A look at delays on Subways in the IRT Division of the MTA, NYC's public transit authority
For my final project at Flatiron, I analyzed the data on delays from the MTA Alerts Archive.
My goal was to find the main causes of delays in the Subway system, and see if we can pinpoint a location, station, area, etc. that might cause future delays.
Image courtesy of Flickr
The business problem is straight forward. New Yorkers hate delays. They take time out of our day and make us both frustrated and late. Like many New Yorkers, in previous occupations and for school, I'd have to budget travel time with the idea that I will encounter a delay at some point.
The NYT reported in 2017 that delays cost $307 million annually in lost hours worked during the morning rush.

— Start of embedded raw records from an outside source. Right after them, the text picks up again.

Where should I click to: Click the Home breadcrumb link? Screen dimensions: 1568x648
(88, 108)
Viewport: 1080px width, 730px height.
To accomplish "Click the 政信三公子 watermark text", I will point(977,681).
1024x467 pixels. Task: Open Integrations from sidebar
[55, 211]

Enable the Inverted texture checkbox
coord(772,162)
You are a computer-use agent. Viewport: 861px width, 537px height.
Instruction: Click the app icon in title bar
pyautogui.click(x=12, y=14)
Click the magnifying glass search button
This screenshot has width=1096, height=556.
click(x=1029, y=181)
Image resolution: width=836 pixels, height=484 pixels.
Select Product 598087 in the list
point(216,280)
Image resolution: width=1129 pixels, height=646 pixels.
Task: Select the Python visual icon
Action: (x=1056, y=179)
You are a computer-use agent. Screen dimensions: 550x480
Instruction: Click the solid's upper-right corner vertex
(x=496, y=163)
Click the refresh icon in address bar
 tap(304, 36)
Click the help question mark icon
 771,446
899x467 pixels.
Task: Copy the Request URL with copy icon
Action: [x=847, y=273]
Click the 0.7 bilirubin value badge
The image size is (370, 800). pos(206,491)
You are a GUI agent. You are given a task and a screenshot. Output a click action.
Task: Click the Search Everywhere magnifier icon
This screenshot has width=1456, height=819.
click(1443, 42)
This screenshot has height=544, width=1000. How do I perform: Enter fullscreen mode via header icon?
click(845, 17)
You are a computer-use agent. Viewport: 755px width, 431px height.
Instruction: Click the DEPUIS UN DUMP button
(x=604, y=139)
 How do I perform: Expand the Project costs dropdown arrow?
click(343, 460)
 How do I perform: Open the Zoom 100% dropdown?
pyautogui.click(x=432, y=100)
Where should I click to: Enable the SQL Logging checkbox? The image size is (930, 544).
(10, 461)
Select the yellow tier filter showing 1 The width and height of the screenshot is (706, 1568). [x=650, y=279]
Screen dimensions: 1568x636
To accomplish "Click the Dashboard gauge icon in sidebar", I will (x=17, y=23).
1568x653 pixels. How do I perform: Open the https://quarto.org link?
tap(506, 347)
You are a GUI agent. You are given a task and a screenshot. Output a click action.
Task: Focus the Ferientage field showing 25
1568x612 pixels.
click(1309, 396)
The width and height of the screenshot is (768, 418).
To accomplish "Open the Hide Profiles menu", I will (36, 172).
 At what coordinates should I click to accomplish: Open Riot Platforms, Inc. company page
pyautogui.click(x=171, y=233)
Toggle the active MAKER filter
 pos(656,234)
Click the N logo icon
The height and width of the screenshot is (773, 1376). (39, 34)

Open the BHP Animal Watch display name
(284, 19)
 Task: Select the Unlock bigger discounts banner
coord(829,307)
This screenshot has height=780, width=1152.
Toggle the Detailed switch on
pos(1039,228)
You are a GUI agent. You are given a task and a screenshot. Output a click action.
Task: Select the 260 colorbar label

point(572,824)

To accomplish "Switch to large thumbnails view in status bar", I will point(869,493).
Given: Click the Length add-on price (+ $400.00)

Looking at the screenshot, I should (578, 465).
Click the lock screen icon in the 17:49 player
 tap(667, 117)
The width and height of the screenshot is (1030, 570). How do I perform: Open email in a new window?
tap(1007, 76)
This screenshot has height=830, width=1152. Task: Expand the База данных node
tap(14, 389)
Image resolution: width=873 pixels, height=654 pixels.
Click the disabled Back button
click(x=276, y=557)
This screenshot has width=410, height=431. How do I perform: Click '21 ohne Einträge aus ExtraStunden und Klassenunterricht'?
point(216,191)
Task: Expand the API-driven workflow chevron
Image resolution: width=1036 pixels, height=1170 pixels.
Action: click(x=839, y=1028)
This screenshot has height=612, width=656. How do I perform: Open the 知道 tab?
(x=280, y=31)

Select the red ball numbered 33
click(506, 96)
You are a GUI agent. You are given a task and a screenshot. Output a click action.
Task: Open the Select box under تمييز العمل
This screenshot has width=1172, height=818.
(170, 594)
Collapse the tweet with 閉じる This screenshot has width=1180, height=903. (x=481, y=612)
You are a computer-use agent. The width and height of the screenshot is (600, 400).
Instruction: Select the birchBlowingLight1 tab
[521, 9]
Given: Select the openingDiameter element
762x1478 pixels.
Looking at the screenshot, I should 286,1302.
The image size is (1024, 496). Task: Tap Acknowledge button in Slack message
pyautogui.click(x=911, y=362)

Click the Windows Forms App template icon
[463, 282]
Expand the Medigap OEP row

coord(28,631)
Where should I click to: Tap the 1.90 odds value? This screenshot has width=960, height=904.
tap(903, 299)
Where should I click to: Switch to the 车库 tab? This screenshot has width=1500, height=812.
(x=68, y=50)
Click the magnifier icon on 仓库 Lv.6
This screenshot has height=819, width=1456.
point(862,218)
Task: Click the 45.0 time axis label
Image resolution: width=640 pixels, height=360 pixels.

For the purpose of this project, I selected The MTA itself and the NYS/Federal Government as stakeholders. For example, President Biden's recently promoted infrastructure bill likely has an earmarked amount towards the MTA. Where would that money be most usefully used?
As a proof of concept, I analyzed the delays to the IRT or Division A trains in the system. These are all the numbered lines and the 42nd street shuttle. Here's more info on Wiki.
I then built a predictive model that can be used to determine delays at any given IRT station.
Station locations on IRT line. 1/2/3 are in red, 4/5/6 in green, 7 in purple, S in gray, and mixed stations (combinations of the 2/3/4/5) are in orange
I stratified this to Jan 01, 2010-Sep 30, 2021. Then by Agency to just NYCT Subway and no escelator/elevator information.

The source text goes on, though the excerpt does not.